How Goya brought ethnic food to white America - ilamont
http://www.washingtonpost.com/blogs/wonkblog/wp/2013/08/23/how-goya-brought-ethnic-food-to-white-america/?hpid=z1
======
mynameishere
[http://en.wikipedia.org/wiki/English_cuisine](http://en.wikipedia.org/wiki/English_cuisine)
[http://en.wikipedia.org/wiki/German_cuisine](http://en.wikipedia.org/wiki/German_cuisine)
[http://en.wikipedia.org/wiki/French_cuisine](http://en.wikipedia.org/wiki/French_cuisine)
[http://en.wikipedia.org/wiki/Polish_cuisine](http://en.wikipedia.org/wiki/Polish_cuisine)

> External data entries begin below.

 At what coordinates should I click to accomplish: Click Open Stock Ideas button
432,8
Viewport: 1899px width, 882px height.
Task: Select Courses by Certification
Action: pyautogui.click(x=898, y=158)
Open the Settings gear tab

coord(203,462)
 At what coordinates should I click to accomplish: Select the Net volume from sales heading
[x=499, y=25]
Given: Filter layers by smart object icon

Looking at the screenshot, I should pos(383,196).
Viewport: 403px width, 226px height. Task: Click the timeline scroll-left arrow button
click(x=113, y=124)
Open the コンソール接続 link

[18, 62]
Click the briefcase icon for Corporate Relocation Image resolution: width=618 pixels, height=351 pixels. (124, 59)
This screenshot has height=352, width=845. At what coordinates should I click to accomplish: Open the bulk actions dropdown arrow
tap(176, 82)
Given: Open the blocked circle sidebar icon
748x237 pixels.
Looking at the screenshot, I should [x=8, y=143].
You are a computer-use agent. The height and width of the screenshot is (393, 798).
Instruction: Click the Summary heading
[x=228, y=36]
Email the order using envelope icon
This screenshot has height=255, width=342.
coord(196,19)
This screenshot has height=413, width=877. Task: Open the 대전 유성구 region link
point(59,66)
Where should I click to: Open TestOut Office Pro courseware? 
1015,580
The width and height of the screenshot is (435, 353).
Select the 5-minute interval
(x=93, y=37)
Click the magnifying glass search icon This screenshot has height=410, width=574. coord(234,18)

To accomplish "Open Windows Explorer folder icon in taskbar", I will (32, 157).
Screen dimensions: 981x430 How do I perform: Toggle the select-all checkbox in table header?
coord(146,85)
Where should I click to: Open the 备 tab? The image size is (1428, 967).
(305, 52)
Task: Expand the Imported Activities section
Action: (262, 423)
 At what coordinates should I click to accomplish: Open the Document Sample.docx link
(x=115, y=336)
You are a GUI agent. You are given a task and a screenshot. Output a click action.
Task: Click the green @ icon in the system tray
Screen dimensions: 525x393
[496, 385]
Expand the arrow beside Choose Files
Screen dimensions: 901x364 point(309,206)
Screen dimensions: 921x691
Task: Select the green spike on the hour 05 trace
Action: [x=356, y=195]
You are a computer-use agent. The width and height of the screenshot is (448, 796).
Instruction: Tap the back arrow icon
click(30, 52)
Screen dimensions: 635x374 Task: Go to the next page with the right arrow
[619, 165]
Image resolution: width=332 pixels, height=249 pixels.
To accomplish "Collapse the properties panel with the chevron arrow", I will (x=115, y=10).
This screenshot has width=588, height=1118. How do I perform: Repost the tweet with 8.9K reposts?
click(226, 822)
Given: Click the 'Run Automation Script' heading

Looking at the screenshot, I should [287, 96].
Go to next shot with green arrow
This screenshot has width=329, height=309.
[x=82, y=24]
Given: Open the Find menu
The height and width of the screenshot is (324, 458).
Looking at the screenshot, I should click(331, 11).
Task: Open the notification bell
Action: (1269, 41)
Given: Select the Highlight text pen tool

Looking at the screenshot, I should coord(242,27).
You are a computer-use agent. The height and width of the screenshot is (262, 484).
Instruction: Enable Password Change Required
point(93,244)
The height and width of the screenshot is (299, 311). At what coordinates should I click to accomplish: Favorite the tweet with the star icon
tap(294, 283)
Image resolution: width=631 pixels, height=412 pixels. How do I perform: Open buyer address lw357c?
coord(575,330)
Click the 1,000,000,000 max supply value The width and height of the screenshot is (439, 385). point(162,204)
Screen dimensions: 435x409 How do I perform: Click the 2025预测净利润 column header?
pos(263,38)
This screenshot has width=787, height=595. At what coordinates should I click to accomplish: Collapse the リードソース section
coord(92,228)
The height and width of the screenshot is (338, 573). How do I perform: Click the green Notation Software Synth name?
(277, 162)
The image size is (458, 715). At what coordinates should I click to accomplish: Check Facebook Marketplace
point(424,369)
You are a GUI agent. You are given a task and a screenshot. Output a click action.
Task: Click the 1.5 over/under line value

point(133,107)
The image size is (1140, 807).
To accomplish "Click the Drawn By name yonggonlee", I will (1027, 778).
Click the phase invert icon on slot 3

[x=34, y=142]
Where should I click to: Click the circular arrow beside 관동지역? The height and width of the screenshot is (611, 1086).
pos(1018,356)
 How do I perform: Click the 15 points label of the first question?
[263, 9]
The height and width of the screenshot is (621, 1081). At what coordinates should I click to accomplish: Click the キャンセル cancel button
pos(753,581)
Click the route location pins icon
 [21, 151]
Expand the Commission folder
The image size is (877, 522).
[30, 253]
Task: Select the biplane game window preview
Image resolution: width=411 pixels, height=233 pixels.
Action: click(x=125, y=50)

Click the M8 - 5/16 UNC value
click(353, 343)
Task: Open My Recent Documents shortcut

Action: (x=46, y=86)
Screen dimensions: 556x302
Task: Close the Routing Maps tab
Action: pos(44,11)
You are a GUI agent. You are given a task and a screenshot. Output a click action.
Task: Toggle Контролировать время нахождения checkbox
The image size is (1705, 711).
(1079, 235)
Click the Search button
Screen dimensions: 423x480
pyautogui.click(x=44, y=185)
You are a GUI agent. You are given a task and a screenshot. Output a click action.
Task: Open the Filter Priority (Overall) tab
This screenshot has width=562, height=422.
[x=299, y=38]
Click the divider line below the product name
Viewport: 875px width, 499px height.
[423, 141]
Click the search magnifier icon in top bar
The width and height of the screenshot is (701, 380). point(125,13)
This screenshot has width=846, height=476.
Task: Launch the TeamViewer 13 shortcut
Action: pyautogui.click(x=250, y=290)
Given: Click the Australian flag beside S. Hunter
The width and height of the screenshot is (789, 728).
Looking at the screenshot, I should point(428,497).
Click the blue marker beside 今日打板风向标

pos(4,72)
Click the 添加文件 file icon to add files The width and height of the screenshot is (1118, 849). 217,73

etc times 100. I'm sure we all appreciate Goya for helping to keep the dying
Washington Post alive with their paid-for articles, but the headline is absurd
on its face. I mean, I have distinct memories of eating Mexican food long
before I heard of Goya corporation. And I'm pretty sure black beans and kidney
beans were not unheard-of as well.

To be fair, the reporter's original headline might have been, "A short
corporate biography of Goya Foods", only to be changed by the editor to
something more eye-catching.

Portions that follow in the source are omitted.